[Stored data entries]
########################################
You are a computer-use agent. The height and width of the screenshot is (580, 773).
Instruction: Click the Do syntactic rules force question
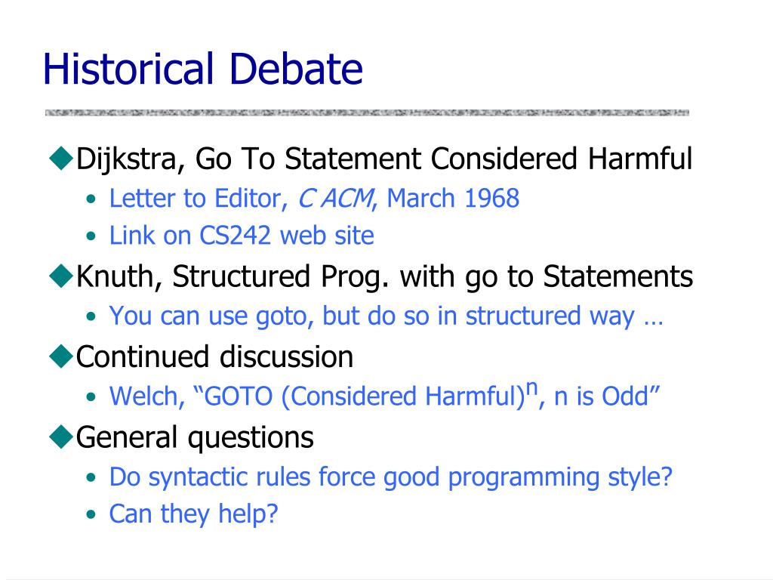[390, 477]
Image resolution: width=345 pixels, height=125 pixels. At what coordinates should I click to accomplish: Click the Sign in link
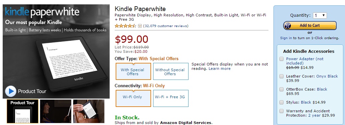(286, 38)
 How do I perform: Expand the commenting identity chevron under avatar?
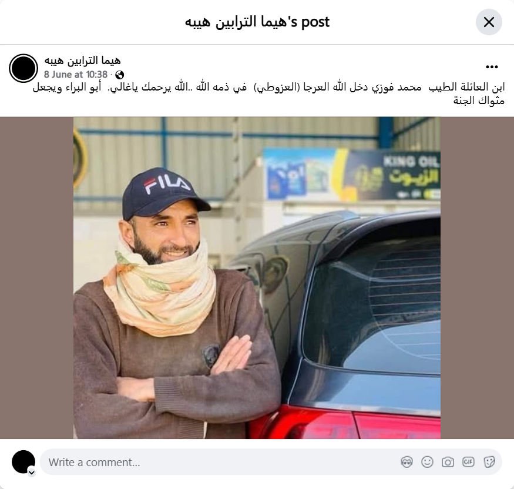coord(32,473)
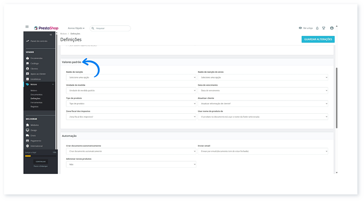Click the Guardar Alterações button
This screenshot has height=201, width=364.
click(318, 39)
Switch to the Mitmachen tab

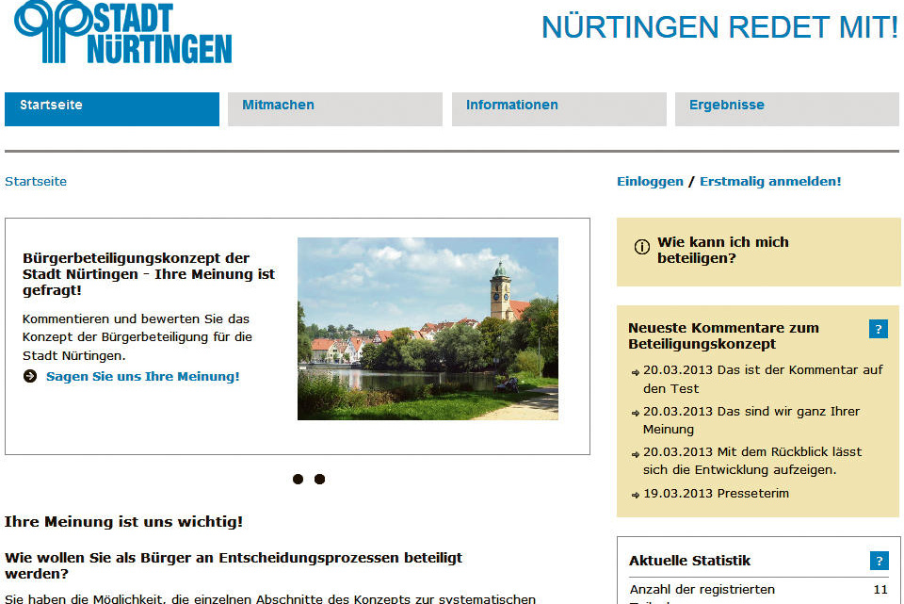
########################################
== EXERCISE ==
Your answer must be exactly the lines from the one containing "How do I perform: Expand" through the last line of the records above, both included, with every picture left out.

== RESPONSE AREA ==
 How do I perform: Expand the commenting identity chevron under avatar?
coord(32,473)
Click the Guardar Alterações button
This screenshot has height=201, width=364.
click(318, 39)
Switch to the Mitmachen tab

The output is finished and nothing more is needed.